Sagi Grimberg <sagi@xxxxxxxxxxx> · Wed, 19 Aug 2020 21:33:22 -0700

nvme_revalidate_disk translate return error to 0 if it is not a fatal
error, thus avoid false remove namespace. If return error less than 0,
now only ENOMEM be translated to 0, but other error except ENODEV,
such as EAGAIN or EBUSY etc, also need translate to 0.
Another reason for improving the error translation: If request timeout
when connect, __nvme_submit_sync_cmd will return
NVME_SC_HOST_ABORTED_CMD(>0). At this time, should terminate the
connect process, but falsely continue the connect process,
this may cause deadlock.
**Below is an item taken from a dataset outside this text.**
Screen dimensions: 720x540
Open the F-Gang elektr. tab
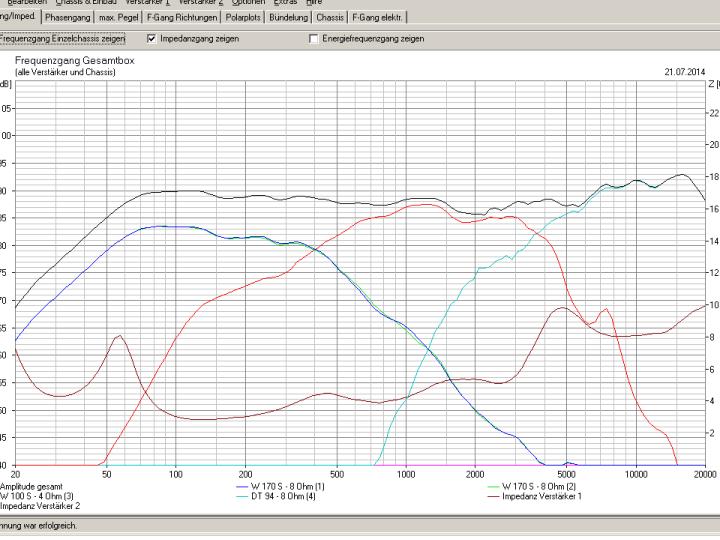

Many functions which call
__nvme_submit_sync_cmd treat error code(> 0) as target not support and
continue, but NVME_SC_HOST_ABORTED_CMD and NVME_SC_HOST_PATH_ERROR both
are cancled io by host, to fix this bug, we need set the flag:
NVME_REQ_CANCELLED, thus __nvme_submit_sync_cmd will translate return
error to INTR. This is conflict with error translation of
nvme_revalidate_disk, may cause false remove namespace.

Signed-off-by: Chao Leng <lengchao@xxxxxxxxxx>
---
  drivers/nvme/host/core.c | 6 +++---
  1 file changed, 3 insertions(+), 3 deletions(-)

diff --git a/drivers/nvme/host/core.c b/drivers/nvme/host/core.c
index 88cff309d8e4..43ac8a1ad65d 100644
--- a/drivers/nvme/host/core.c
+++ b/drivers/nvme/host/core.c
@@ -2130,10 +2130,10 @@ static int _nvme_revalidate_disk(struct gendisk *disk)
  	 * Only fail the function if we got a fatal error back from the
  	 * device, otherwise ignore the error and just move on.
  	 */
-	if (ret == -ENOMEM || (ret > 0 && !(ret & NVME_SC_DNR)))
-		ret = 0;
-	else if (ret > 0)
+	if (ret > 0 && (ret & NVME_SC_DNR))
  		ret = blk_status_to_errno(nvme_error_status(ret));
+	else if (ret != -ENODEV)
+		ret = 0;
  	return ret;

We really need to take a step back here, I really don't like how
we are growing implicit assumptions on how statuses are interpreted.

Why don't we remove the -ENODEV error propagation back and instead
take care of it in the specific call-sites where we want to ignore
errors with proper quirks?